Saved entries:
--------------------
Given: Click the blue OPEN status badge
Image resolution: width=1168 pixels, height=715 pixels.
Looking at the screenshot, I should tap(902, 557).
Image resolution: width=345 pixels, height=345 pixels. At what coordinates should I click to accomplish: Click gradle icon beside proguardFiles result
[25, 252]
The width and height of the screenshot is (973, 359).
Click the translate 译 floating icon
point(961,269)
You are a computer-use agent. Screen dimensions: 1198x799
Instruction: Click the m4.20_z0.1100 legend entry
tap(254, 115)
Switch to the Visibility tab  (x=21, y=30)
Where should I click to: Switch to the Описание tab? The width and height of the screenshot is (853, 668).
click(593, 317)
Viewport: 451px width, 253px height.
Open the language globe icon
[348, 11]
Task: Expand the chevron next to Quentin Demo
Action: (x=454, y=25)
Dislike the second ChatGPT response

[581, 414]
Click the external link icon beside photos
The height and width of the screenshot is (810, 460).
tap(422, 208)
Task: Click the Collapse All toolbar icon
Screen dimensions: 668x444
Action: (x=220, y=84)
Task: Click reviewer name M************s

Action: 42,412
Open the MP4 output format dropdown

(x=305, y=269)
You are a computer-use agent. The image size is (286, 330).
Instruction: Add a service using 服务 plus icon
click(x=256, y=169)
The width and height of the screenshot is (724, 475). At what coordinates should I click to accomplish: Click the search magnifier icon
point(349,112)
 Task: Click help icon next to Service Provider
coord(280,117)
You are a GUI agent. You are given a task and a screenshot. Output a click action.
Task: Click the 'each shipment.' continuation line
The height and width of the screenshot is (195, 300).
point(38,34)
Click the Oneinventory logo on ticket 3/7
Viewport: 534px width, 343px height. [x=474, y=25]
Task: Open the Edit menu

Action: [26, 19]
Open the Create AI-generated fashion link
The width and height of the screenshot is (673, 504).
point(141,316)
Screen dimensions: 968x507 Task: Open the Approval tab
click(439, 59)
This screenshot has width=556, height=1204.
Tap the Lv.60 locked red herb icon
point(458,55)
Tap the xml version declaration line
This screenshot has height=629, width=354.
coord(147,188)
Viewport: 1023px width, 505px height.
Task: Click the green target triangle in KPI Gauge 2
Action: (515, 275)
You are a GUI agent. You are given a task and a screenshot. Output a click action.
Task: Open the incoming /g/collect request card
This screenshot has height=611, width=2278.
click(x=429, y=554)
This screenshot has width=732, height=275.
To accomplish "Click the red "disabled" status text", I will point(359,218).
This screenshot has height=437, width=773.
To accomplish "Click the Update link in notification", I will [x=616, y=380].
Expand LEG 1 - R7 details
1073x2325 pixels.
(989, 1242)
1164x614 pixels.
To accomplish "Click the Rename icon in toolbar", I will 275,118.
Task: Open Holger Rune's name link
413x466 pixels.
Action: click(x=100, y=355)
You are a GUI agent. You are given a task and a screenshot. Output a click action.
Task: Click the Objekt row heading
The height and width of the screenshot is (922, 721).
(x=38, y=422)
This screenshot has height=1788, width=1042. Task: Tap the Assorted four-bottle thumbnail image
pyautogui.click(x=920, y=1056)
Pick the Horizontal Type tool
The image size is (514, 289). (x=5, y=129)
--------------------
Problem
Within the entries above, find each line where "toolbar" appears; copy every one.

Result
Task: Click the Collapse All toolbar icon
To accomplish "Click the Rename icon in toolbar", I will 275,118.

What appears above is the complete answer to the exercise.